Collection International Encyclopedia of Systems and Cybernetics
Year 2004
Vol. (num.) 2(1)
ID 1362
Object type General information, Human sciences, Epistemology, ontology or semantics

The main characteristic of any theory aiming at explaining a system's behavior in terms of usefulness, purpose or practicality.

R. SNOW writes: “Functionalists view any system in terms of the ”job“ it was created to do: its purpose or function” (1993, p.137).

She adds: “A simple example from elementary communications theory illustrates the functionalist point of view. Any communication system exists for the purpose of transmitting information from a sender to a receiver. This is its function, the essential property that defines is as a system. The sender, receiver, as well as the information that passes between them are all parts of the system's structure. This structure is subordinate to the function in two ways: 1) it does not serve to define the system and 2) it can be altered significantly — in some cases changed completely — without altering the system's identity. So, from the functionalist perspective, a communication system would still exist if one sender was replaced by two, or the information passed by means of satellite, telephone or shouting” (Ibid).

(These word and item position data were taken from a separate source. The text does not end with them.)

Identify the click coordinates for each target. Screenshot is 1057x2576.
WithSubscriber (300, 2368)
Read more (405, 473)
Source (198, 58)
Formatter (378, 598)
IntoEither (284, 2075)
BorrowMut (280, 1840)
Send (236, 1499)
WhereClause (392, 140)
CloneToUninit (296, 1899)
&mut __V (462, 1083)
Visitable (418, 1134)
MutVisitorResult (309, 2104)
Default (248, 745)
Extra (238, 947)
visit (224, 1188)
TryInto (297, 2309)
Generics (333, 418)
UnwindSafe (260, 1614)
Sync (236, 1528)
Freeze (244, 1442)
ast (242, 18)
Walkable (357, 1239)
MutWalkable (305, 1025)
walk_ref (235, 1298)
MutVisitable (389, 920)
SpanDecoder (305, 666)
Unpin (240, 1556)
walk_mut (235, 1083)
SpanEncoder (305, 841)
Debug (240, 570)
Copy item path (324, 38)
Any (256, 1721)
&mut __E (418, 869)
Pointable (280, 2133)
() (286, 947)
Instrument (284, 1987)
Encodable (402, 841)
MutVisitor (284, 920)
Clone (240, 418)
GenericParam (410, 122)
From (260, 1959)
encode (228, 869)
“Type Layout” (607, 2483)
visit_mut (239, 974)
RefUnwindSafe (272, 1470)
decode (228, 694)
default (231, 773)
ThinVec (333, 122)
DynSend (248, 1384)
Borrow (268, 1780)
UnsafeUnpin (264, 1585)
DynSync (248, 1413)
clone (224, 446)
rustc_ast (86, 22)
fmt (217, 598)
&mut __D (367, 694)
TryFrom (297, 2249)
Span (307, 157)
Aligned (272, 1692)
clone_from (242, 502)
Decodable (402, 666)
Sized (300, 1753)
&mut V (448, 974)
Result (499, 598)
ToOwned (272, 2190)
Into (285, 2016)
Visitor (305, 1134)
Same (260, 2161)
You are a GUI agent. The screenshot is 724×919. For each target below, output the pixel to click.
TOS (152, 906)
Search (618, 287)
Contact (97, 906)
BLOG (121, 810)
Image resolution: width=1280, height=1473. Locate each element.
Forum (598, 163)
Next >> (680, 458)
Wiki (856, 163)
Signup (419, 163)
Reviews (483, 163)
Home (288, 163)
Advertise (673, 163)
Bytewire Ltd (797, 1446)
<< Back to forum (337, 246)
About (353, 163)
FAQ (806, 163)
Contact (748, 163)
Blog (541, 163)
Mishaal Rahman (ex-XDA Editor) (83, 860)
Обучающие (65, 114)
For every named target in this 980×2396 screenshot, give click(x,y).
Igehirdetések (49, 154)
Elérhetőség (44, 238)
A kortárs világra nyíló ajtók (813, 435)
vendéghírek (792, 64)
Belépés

Functionalism is very close to 1st cybernetics, as noted by SNOW, who observes moreover that “… machine images do pervade much of this (cybernetic) literature” (p.141).

Also: “Functionalist theory is replete with binary oppositions and logical typing via categories” (p.143).

M.C. JACKSON observes that, in the case of human systems or organizations, functionalists “… study systems from the outside, seek causal regularities, believed that human beings can be understood scientifically and then dealt with as component parts of the system, and prefer quantitative techniques of analysis” (1992, p.70).

This mechanicist (and first cybernetic) view leads easily to manipulation in human systems: any “component”, human or artifact, can always be replaced by any other one, similar in functional terms… and there is no more to it than just that. Of course, in such setting, individuals do not positively collaborate; they merely… function.

Within systemic concepts and models, functionalism offers merely specific ways to model some rather limited aspects of systems behavior.